3.5.5. NaN handling by Python functions#
Many Python functions automatically ignore NaNs.
These include
df.mean()df.std()df.quantile()…. and most other descriptive statisticssns.histogram()sns.scatter()… and most otherSeabornandMatplotlibfunctions
However, some functions do not automatically ignore NaNs, and instead will give an error message, or return the value NaN, if the input data contains NaNs.
This includes a lot of functions from the library scipy.stats, which we will use later in the course. For example, say I want to use a \(t\)-test to ask if the male patients are older than the females
don’t worry if you don’t yet know what a \(t\)-test is - this will make sense when you return to it for revision – the important thing to note here are the
NaNvalues in the output!
stats.ttest_ind(hospital.query('SEX == "M"').AGE, hospital.query('SEX == "F"').AGE)
TtestResult(statistic=np.float64(nan), pvalue=np.float64(nan), df=np.float64(nan))
The function stats.ttest_ind() performs an independent samples \(t\)-test between the two samples we gave it (the ages of male and female patients) and should return a \(t\)-value (statistic) a \(p\) value (pvalue), and the degrees freedom (df)

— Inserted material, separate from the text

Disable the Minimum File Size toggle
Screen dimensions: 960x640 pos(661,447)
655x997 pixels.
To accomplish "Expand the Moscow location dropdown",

Right now both of these are NaN because the NaNs in the input were not ignored.
We can tell the function stats.ttest_ind() to ignore NaNs, using the argumment nan_policy='omit':
stats.ttest_ind(hospital.query('SEX == "M"').AGE, hospital.query('SEX == "F"').AGE, nan_policy='omit')
TtestResult(statistic=np.float64(-35.41617555682539), pvalue=np.float64(3.1864909732541125e-262), df=np.float64(12836.0))
Now we have actual values instead of NaN: \(t = -35.4\) and \(p = 3.1 x 10^{-262}\) (a very small number)
If you run a Python function and the output is NaN, you very probably need to change how the function handles NaNs using an argument. Check the function’s help page online to get the correct syntax.